• Your instructions
Within the entries that follow, show each line where the word "Zabıta" occurs.

Data provided START

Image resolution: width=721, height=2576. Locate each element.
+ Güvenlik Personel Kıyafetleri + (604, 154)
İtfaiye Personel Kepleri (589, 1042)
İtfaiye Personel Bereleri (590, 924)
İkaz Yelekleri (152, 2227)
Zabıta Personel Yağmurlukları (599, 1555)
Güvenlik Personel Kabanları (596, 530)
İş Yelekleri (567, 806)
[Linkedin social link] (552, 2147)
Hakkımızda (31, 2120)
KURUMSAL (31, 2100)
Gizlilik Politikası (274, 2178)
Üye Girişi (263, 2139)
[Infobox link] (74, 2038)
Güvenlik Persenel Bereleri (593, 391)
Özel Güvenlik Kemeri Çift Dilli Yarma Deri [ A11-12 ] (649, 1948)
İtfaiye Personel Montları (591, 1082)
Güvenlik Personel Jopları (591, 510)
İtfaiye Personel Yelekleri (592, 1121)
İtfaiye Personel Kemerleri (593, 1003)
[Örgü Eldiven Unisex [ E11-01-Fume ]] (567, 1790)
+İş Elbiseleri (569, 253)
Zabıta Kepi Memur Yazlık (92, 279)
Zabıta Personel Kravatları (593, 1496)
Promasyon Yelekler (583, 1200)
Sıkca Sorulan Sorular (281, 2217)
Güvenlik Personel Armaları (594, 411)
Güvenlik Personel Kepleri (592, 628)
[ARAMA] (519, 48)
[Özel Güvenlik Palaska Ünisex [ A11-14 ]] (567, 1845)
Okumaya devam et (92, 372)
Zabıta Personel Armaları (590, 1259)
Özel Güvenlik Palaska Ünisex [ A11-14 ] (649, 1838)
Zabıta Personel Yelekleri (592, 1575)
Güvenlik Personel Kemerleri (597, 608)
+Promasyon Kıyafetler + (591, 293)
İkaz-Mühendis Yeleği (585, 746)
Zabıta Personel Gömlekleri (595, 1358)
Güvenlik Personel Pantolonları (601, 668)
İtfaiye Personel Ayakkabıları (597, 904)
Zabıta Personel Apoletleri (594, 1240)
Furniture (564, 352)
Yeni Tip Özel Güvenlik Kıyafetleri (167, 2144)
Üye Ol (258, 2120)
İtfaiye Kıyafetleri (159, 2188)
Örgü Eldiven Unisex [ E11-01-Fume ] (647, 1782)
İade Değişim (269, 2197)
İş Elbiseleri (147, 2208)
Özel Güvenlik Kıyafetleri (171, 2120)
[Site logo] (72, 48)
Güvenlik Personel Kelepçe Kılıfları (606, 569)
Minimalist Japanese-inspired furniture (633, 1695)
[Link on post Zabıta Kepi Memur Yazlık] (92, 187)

Data provided END

• Task result
Zabıta Personel Yağmurlukları (599, 1555)
Zabıta Kepi Memur Yazlık (92, 279)
Zabıta Personel Kravatları (593, 1496)
Zabıta Personel Armaları (590, 1259)
Zabıta Personel Yelekleri (592, 1575)
Zabıta Personel Gömlekleri (595, 1358)
Zabıta Personel Apoletleri (594, 1240)
[Link on post Zabıta Kepi Memur Yazlık] (92, 187)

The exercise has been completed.